"Who is the lion and who the lamb?" asked Candish.
"It is your place to apply Scripture, not mine," retorted Fenton.
"I represent the minority of the committee," was Hubbard's reply to his host's question. "There is no other position so safe in matters of art as that of an objector."
"That is because art appeals to the most sensitive of human characteristics," Arthur retorted smiling,—"human vanity."
"Vanity?" echoed Mrs. Hubbard.
"That from you?" exclaimed Miss Mott.
"Really, Mr. Fenton," protested Miss Penwick, in accents of real concern, "you shouldn't say such a thing; there are so many people who would suppose you meant it."
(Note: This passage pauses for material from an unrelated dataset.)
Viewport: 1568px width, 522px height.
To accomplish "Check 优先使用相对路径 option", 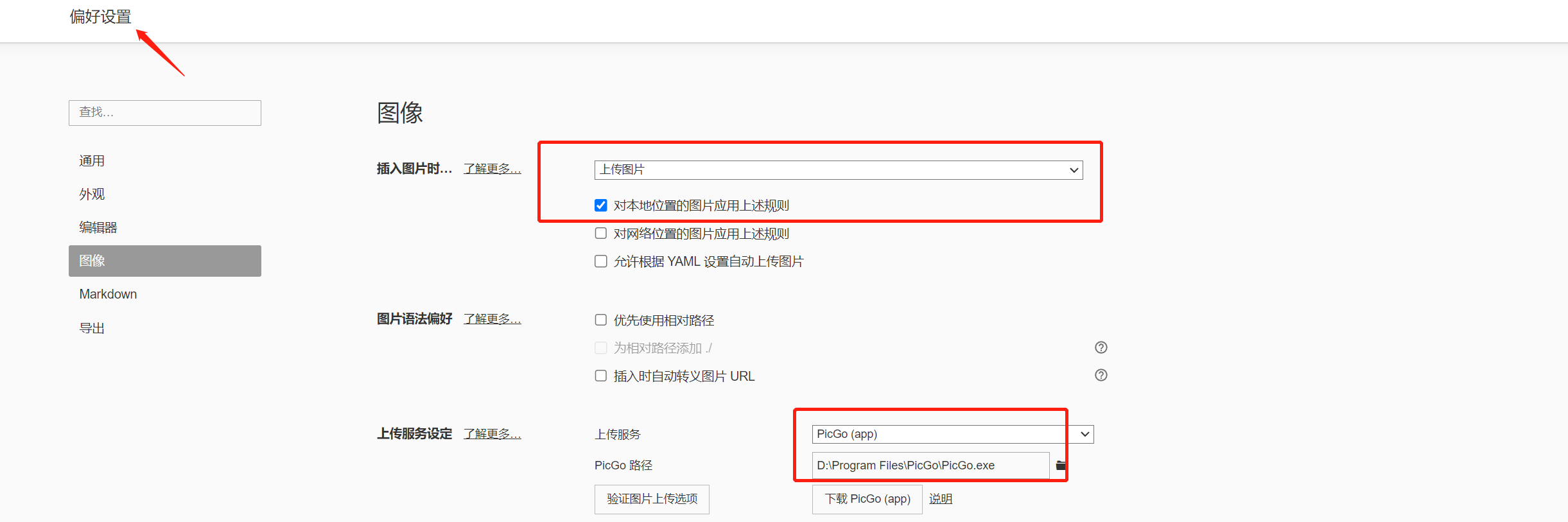I will [x=600, y=320].
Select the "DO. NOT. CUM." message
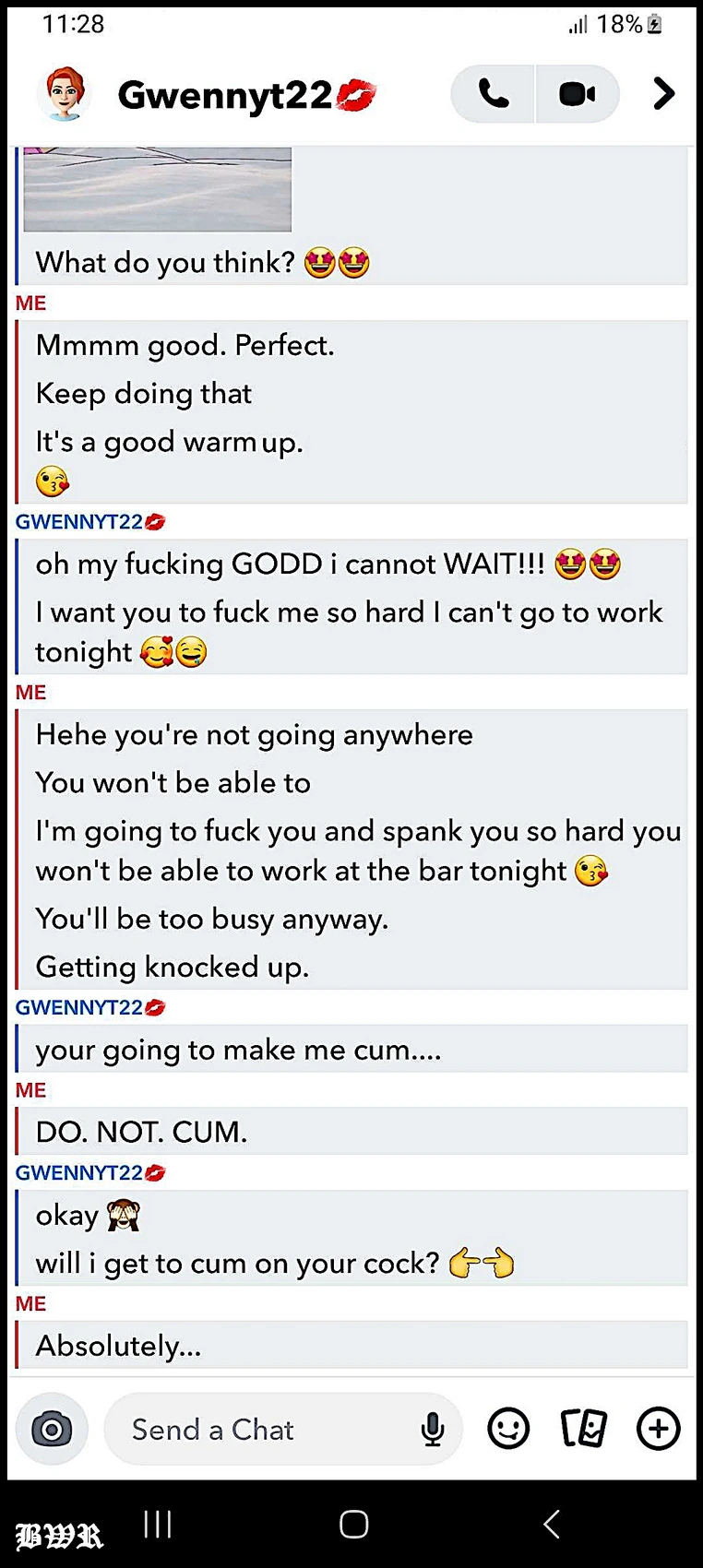This screenshot has width=703, height=1568. [x=141, y=1132]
The simple old creature knew no more of the real meaning of art than she did of that of the hieroglyphics on an Egyptian obelisk, but she had lectured on it, and she felt for it the deep reverence common to those who label their superstition with the name "culture."
"But I do mean it," returned Fenton, becoming more animated from the pleasure of defending an extravagant position. "What is the object of art but to perpetuate and idealize the emotions of the race; and how does it touch men, except by flattering their vanity with the assumption that they individually share the grand passions of mankind."
A chorus of protests arose; but Arthur went on, laughingly over-riding it.